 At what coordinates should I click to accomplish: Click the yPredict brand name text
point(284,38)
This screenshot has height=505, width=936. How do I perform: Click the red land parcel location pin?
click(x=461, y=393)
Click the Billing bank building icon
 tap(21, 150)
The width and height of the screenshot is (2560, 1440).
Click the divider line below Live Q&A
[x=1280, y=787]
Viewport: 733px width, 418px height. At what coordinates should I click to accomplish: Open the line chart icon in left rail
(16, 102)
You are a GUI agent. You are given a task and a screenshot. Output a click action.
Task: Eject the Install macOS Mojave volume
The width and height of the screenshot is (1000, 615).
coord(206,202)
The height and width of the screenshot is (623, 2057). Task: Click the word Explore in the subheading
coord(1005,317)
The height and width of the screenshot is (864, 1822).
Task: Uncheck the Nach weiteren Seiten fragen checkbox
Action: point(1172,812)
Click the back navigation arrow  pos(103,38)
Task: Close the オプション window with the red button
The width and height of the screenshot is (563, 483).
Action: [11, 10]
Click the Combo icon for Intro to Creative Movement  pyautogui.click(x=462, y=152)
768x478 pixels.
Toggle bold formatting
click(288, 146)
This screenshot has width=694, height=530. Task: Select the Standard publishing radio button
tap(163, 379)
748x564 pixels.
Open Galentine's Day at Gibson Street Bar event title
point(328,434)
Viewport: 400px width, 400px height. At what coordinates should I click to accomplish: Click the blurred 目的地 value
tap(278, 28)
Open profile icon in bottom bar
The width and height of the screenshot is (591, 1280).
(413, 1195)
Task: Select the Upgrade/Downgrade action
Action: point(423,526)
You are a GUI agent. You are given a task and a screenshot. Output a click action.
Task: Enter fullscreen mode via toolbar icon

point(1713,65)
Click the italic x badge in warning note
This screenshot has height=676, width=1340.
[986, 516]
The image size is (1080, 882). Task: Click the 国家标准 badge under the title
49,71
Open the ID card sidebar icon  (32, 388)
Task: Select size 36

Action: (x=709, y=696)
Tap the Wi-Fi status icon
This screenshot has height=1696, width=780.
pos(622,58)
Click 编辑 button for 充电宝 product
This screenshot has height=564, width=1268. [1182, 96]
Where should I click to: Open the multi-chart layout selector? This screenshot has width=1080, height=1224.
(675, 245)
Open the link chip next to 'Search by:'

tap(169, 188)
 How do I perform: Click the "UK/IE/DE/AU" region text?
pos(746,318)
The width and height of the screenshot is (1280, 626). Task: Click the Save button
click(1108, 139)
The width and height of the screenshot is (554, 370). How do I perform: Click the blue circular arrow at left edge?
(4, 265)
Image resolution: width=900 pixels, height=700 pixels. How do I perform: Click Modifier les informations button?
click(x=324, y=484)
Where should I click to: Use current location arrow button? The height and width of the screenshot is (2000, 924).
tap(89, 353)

» **Work item**
Here the output must be the lines above from the line with "The width and height of the screenshot is (563, 483)." to the line with "Open the ID", both included, duplicated word for word and nothing else.

» **Solution**
The width and height of the screenshot is (563, 483).
Action: [11, 10]
Click the Combo icon for Intro to Creative Movement  pyautogui.click(x=462, y=152)
768x478 pixels.
Toggle bold formatting
click(288, 146)
This screenshot has width=694, height=530. Task: Select the Standard publishing radio button
tap(163, 379)
748x564 pixels.
Open Galentine's Day at Gibson Street Bar event title
point(328,434)
Viewport: 400px width, 400px height. At what coordinates should I click to accomplish: Click the blurred 目的地 value
tap(278, 28)
Open profile icon in bottom bar
The width and height of the screenshot is (591, 1280).
(413, 1195)
Task: Select the Upgrade/Downgrade action
Action: point(423,526)
You are a GUI agent. You are given a task and a screenshot. Output a click action.
Task: Enter fullscreen mode via toolbar icon

point(1713,65)
Click the italic x badge in warning note
This screenshot has height=676, width=1340.
[986, 516]
The image size is (1080, 882). Task: Click the 国家标准 badge under the title
49,71
Open the ID card sidebar icon  (32, 388)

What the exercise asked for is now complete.